Goal of the exercise
Recast every one of the lines below as a Markdown table with two columns, Row and Line, numbering the rows in order and leaving out blank lines.

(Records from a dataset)
^^^^
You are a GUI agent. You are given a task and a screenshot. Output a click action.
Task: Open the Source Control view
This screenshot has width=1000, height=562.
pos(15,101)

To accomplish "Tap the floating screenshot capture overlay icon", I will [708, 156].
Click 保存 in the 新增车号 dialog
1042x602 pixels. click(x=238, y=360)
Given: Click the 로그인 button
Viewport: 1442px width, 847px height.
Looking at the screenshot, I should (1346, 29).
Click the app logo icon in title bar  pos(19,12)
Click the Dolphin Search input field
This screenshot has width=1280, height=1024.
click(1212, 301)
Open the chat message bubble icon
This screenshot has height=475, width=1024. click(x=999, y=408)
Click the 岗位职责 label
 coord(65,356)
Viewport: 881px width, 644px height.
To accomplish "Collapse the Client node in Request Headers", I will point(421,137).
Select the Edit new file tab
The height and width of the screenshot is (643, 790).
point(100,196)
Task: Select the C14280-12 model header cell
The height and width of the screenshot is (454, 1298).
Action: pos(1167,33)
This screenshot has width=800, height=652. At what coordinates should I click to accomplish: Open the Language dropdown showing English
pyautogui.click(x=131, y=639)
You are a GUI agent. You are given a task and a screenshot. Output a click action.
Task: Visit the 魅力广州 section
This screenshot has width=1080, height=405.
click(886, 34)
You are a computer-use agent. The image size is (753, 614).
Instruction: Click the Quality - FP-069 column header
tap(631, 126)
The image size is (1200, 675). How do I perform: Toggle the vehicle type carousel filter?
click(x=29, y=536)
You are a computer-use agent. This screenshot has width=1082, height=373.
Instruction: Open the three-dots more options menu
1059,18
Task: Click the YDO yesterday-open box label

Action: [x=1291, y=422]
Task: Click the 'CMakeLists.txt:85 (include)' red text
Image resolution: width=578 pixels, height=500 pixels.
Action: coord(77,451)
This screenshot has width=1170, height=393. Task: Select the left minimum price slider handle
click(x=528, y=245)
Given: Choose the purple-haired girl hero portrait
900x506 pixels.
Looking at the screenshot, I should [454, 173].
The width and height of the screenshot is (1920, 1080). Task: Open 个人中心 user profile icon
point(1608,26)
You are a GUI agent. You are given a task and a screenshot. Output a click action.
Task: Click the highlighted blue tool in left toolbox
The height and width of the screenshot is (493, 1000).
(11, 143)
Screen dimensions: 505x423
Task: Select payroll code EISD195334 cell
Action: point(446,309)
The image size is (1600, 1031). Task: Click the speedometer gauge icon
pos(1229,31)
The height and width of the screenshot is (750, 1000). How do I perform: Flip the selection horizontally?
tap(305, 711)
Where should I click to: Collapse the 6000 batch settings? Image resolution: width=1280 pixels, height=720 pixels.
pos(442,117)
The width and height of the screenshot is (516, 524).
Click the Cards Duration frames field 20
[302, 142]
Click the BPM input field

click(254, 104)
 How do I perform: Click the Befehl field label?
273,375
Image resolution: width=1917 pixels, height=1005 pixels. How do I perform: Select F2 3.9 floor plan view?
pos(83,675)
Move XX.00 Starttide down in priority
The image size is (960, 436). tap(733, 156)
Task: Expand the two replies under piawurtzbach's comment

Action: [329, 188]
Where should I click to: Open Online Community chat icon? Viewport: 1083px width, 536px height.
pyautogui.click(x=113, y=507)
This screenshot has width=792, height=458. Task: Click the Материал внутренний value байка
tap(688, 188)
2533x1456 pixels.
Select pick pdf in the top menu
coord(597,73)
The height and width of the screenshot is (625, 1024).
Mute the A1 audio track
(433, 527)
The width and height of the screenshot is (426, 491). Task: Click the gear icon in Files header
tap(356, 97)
^^^^
Task output
| Row | Line |
|---|---|
| 1 | You are a GUI agent. You are given a task and a screenshot. Output a click action. |
| 2 | Task: Open the Source Control view |
| 3 | This screenshot has width=1000, height=562. |
| 4 | pos(15,101) |
| 5 | To accomplish "Tap the floating screenshot capture overlay icon", I will [708, 156]. |
| 6 | Click 保存 in the 新增车号 dialog |
| 7 | 1042x602 pixels. click(x=238, y=360) |
| 8 | Given: Click the 로그인 button |
| 9 | Viewport: 1442px width, 847px height. |
| 10 | Looking at the screenshot, I should (1346, 29). |
| 11 | Click the app logo icon in title bar  pos(19,12) |
| 12 | Click the Dolphin Search input field |
| 13 | This screenshot has width=1280, height=1024. |
| 14 | click(1212, 301) |
| 15 | Open the chat message bubble icon |
| 16 | This screenshot has height=475, width=1024. click(x=999, y=408) |
| 17 | Click the 岗位职责 label |
| 18 |  coord(65,356) |
| 19 | Viewport: 881px width, 644px height. |
| 20 | To accomplish "Collapse the Client node in Request Headers", I will point(421,137). |
| 21 | Select the Edit new file tab |
| 22 | The height and width of the screenshot is (643, 790). |
| 23 | point(100,196) |
| 24 | Task: Select the C14280-12 model header cell |
| 25 | The height and width of the screenshot is (454, 1298). |
| 26 | Action: pos(1167,33) |
| 27 | This screenshot has width=800, height=652. At what coordinates should I click to accomplish: Open the Language dropdown showing English |
| 28 | pyautogui.click(x=131, y=639) |
| 29 | You are a GUI agent. You are given a task and a screenshot. Output a click action. |
| 30 | Task: Visit the 魅力广州 section |
| 31 | This screenshot has width=1080, height=405. |
| 32 | click(886, 34) |
| 33 | You are a computer-use agent. The image size is (753, 614). |
| 34 | Instruction: Click the Quality - FP-069 column header |
| 35 | tap(631, 126) |
| 36 | The image size is (1200, 675). How do I perform: Toggle the vehicle type carousel filter? |
| 37 | click(x=29, y=536) |
| 38 | You are a computer-use agent. This screenshot has width=1082, height=373. |
| 39 | Instruction: Open the three-dots more options menu |
| 40 | 1059,18 |
| 41 | Task: Click the YDO yesterday-open box label |
| 42 | Action: [x=1291, y=422] |
| 43 | Task: Click the 'CMakeLists.txt:85 (include)' red text |
| 44 | Image resolution: width=578 pixels, height=500 pixels. |
| 45 | Action: coord(77,451) |
| 46 | This screenshot has width=1170, height=393. Task: Select the left minimum price slider handle |
| 47 | click(x=528, y=245) |
| 48 | Given: Choose the purple-haired girl hero portrait |
| 49 | 900x506 pixels. |
| 50 | Looking at the screenshot, I should [454, 173]. |
| 51 | The width and height of the screenshot is (1920, 1080). Task: Open 个人中心 user profile icon |
| 52 | point(1608,26) |
| 53 | You are a GUI agent. You are given a task and a screenshot. Output a click action. |
| 54 | Task: Click the highlighted blue tool in left toolbox |
| 55 | The height and width of the screenshot is (493, 1000). |
| 56 | (11, 143) |
| 57 | Screen dimensions: 505x423 |
| 58 | Task: Select payroll code EISD195334 cell |
| 59 | Action: point(446,309) |
| 60 | The image size is (1600, 1031). Task: Click the speedometer gauge icon |
| 61 | pos(1229,31) |
| 62 | The height and width of the screenshot is (750, 1000). How do I perform: Flip the selection horizontally? |
| 63 | tap(305, 711) |
| 64 | Where should I click to: Collapse the 6000 batch settings? Image resolution: width=1280 pixels, height=720 pixels. |
| 65 | pos(442,117) |
| 66 | The width and height of the screenshot is (516, 524). |
| 67 | Click the Cards Duration frames field 20 |
| 68 | [302, 142] |
| 69 | Click the BPM input field |
| 70 | click(254, 104) |
| 71 |  How do I perform: Click the Befehl field label? |
| 72 | 273,375 |
| 73 | Image resolution: width=1917 pixels, height=1005 pixels. How do I perform: Select F2 3.9 floor plan view? |
| 74 | pos(83,675) |
| 75 | Move XX.00 Starttide down in priority |
| 76 | The image size is (960, 436). tap(733, 156) |
| 77 | Task: Expand the two replies under piawurtzbach's comment |
| 78 | Action: [329, 188] |
| 79 | Where should I click to: Open Online Community chat icon? Viewport: 1083px width, 536px height. |
| 80 | pyautogui.click(x=113, y=507) |
| 81 | This screenshot has width=792, height=458. Task: Click the Материал внутренний value байка |
| 82 | tap(688, 188) |
| 83 | 2533x1456 pixels. |
| 84 | Select pick pdf in the top menu |
| 85 | coord(597,73) |
| 86 | The height and width of the screenshot is (625, 1024). |
| 87 | Mute the A1 audio track |
| 88 | (433, 527) |
| 89 | The width and height of the screenshot is (426, 491). Task: Click the gear icon in Files header |
| 90 | tap(356, 97) |